Workflow¶
snowcite is five phases. Each phase persists state to the project DB, so
/clear or a new session doesn't lose work — get_session_state() returns a
snapshot telling Claude where it left off.
flowchart TD
A([Onboarding]) --> B([Search & review])
B --> C([Structure: outline → skeleton])
C --> D([Write per section + academic-reviewer])
D --> E([Polish + humanizer → compile])
Phase 1 — Onboarding¶
One MCP call: init_project(metadata=...). See Getting started.
Re-run with update=True when metadata changes mid-project. Re-run with
update_agents=True to pull the latest subagent prompts without losing your
project state.
Phase 2 — Search and review¶
Every new project starts with set_review_criteria. Before each review batch,
Claude calls get_review_criteria() as a drift guard (criteria drift is
common when reviews span weeks).
Search¶
search_papers(query, sources=None, limit=20, auto_save=True, abstract_max_chars=0)
sources=None→ automatic routing based on your discipline metadata. STEM (cs, physics, math) includes arXiv; medicine/biology includes PubMed; everyone gets OpenAlex + Semantic Scholar + Crossref.auto_save=True→ results go straight into the DB. The response is{saved, duplicates, new_ids, titles}— no abstract bodies in the chat.
Review batches¶
get_unreviewed_papers(limit=20, include_abstracts=False) returns compact
metadata (title, year, venue, authors) — enough for clear-cut classifications
without leaking harmful-sounding abstracts into the context (which accumulates
and can trigger safety refusals on sensitive topics like adversarial ML).

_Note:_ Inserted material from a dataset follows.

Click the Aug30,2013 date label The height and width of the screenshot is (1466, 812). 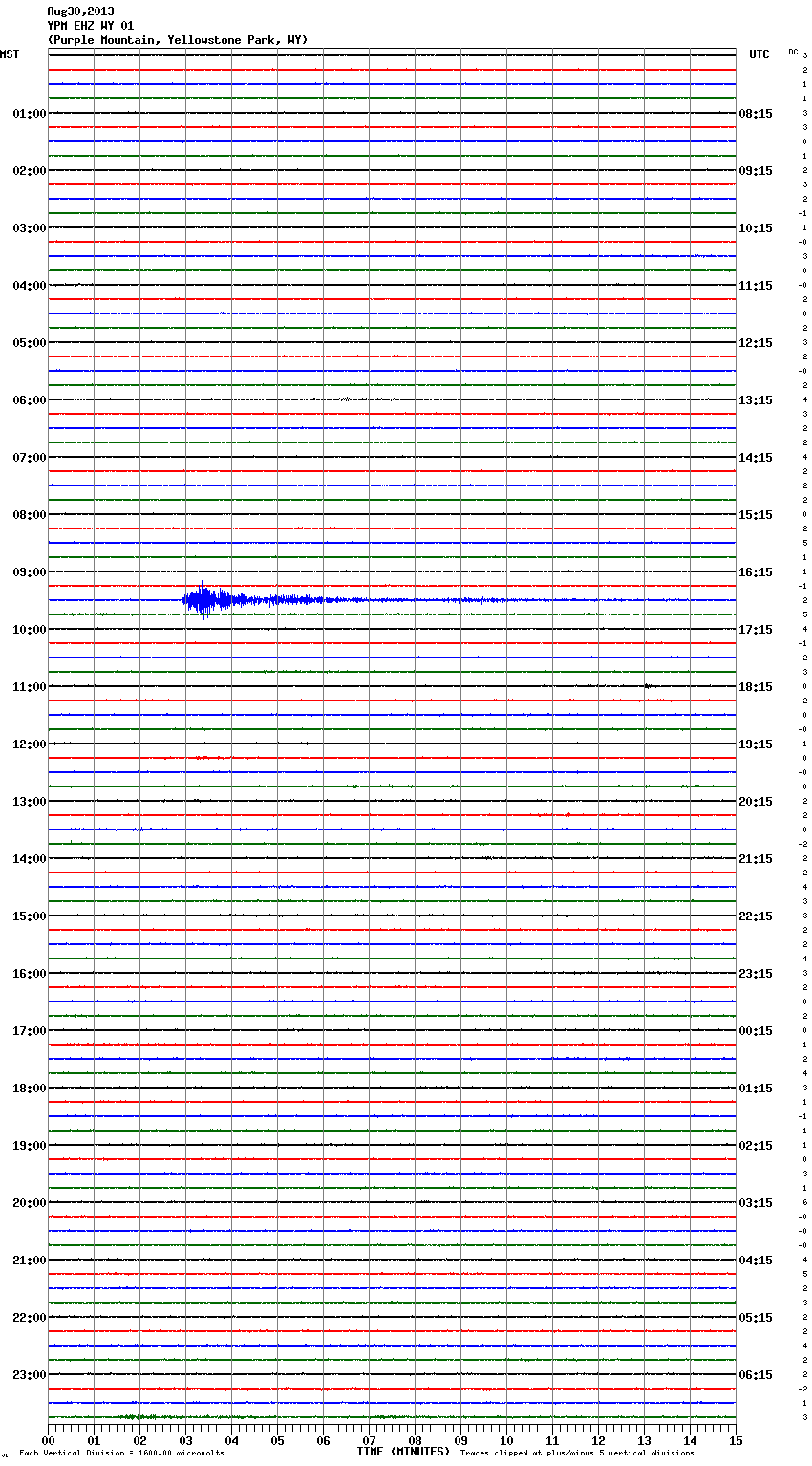pyautogui.click(x=80, y=11)
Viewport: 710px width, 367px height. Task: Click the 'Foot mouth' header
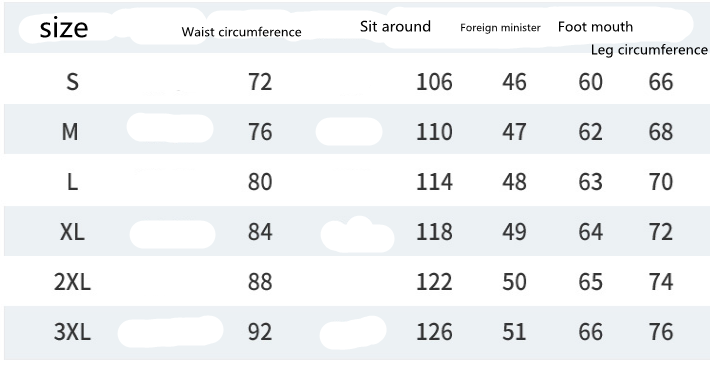point(595,27)
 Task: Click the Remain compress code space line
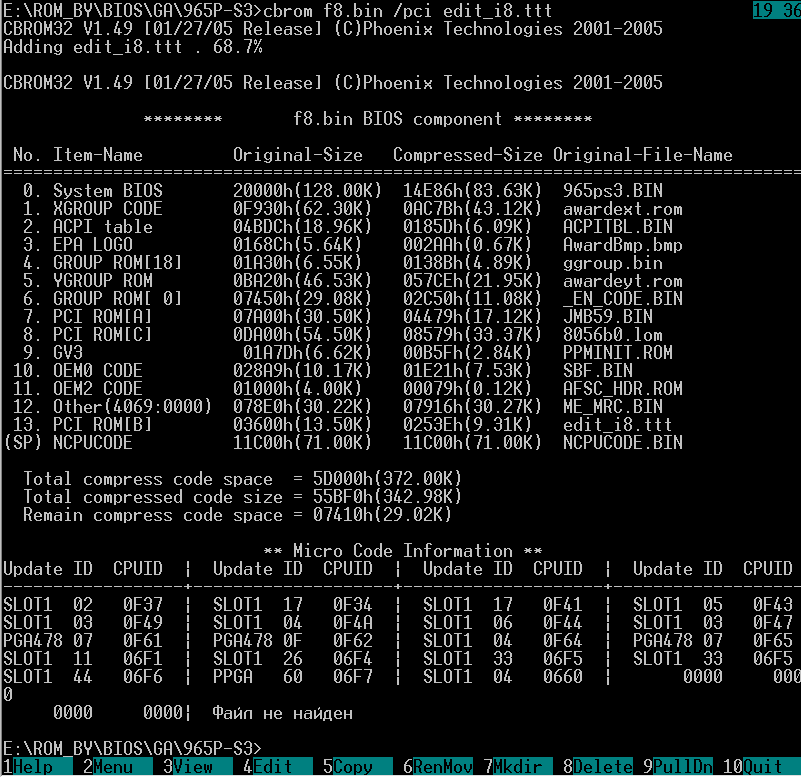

For each paper Claude decides:
- Clear match → batch
set_review_status([...], "approved", reviewed_by="auto_high") - Clear miss → batch
set_review_status([...], "rejected", reviewed_by="auto_high") - Likely but uncertain → decide with
reviewed_by="auto_low"— the user can later pass over just these viaget_low_confidence_reviews() - Genuinely borderline → defer. For borderline papers, fetch the full
abstract via
get_paper_details(paper_id), summarize in 1-2 neutral sentences, and show to the user. Do not recommend a decision — that creates bias.
After each batch, save_review_summary(summary, clusters) updates the rolling
≤500-word summary.
Snowball¶
expand_citations(paper_id, "references" | "citations") walks the citation
graph of an approved paper. Uses Semantic Scholar as the graph source; for
arXiv-only papers without a DOI, the call falls back to DOI lookup. New papers
auto-save to unreviewed; the summary is marked stale.
Phase 3 — Structure¶
save_outline(sections=[{"name", "target_words", "paper_ids": [...]}, ...]),
then approve_outline() after the user OKs it.
save_skeleton(sections=[{"name", "draft"}, ...]) — 3-5 sentences per section.
This gives you the document arc in ~500 words total. Approve via
approve_skeleton().
Approval is semantic, not enforced: tools keep working if you skip it, but the workflow's quality guarantees (drift checks against the approved outline, subagent context) assume it.
Phase 4 — Section by section¶
For each outline entry:
- Claude drafts the section based on the skeleton, assigned paper abstracts, and any previously expanded sections.
check_section_drift(name, content)— returns warnings if the word count exceedsmax(100, ±30%)of target, or paper IDs have diverged from the outline. Claude surfaces these to the user before saving.save_section(name, content)persists with a version counter.- Claude spawns the
academic-reviewersubagent via the Agent tool. It callsprepare_section_for_review(name)and returns a structured findings list. - User picks fixes; Claude applies them via another
save_section.
Phase 5 — Finalize¶
polish_document([...]) — Claude rewrites to fix cross-section transitions,
consistent terminology across sections, and removes duplicate tezises. This
is structural, not stylistic.
Then spawn the humanizer subagent. It flags language issues (machine-translated
phrasing, LLM tics, awkward word choice) and proposes per-phrase replacements.
User accepts; polish_section(name, polished_content) persists with polished=1.
Finally compile_pdf(doc_path). Backend is inferred from the extension:
.typ→typst compile.tex→tectonic
Session recovery¶
After /clear or in a new session, Claude calls get_session_state() first.
It returns the current phase (reviewing / writing / etc.) and a next_action
hint, so Claude can resume without re-probing the DB.